GIVEN DATA =>
┌──

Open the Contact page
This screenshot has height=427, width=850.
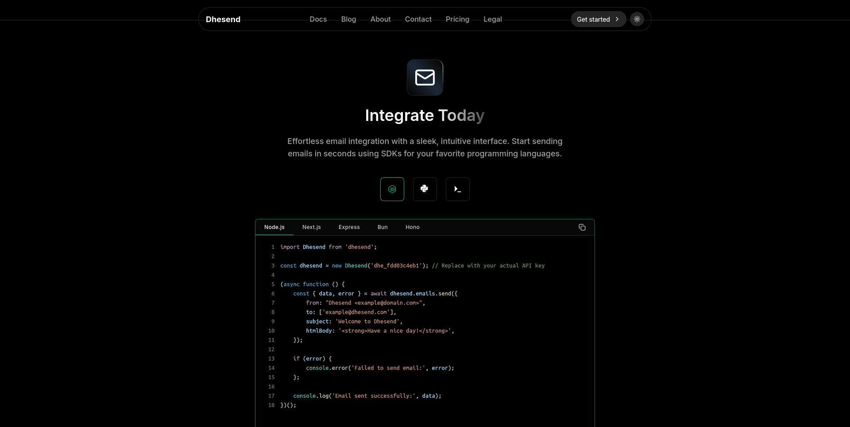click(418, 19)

└──
┌──

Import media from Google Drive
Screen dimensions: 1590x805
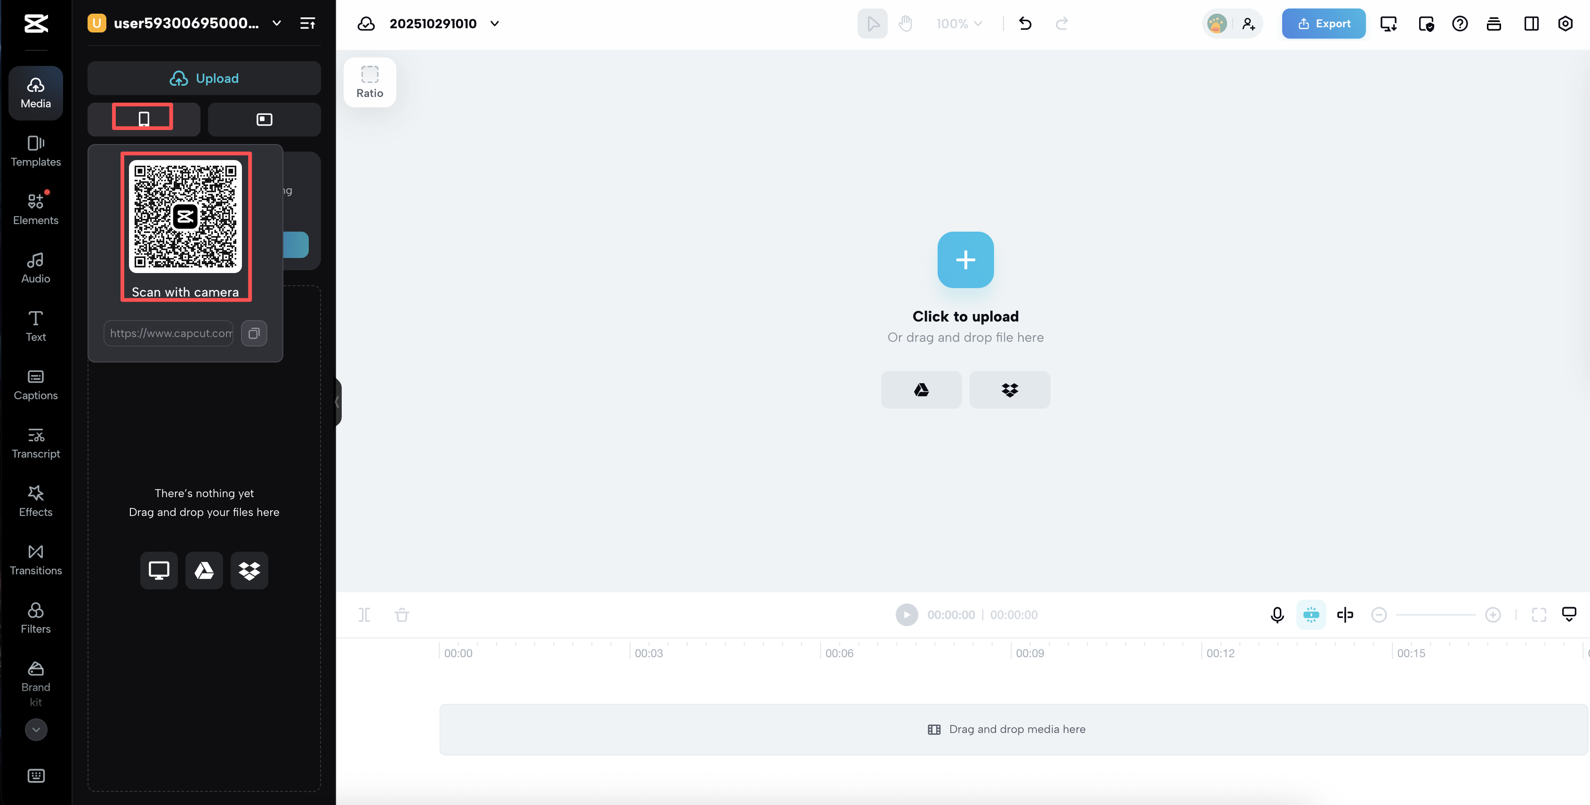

└──

REQUIRED ACTION => Beginning with the line above that contains "Import media from Google Drive", copy each line exactly up to and including the line that contains "Screen dimensions: 1590x805", and go no further.

ANSWER TO THE EXERCISE =>
Import media from Google Drive
Screen dimensions: 1590x805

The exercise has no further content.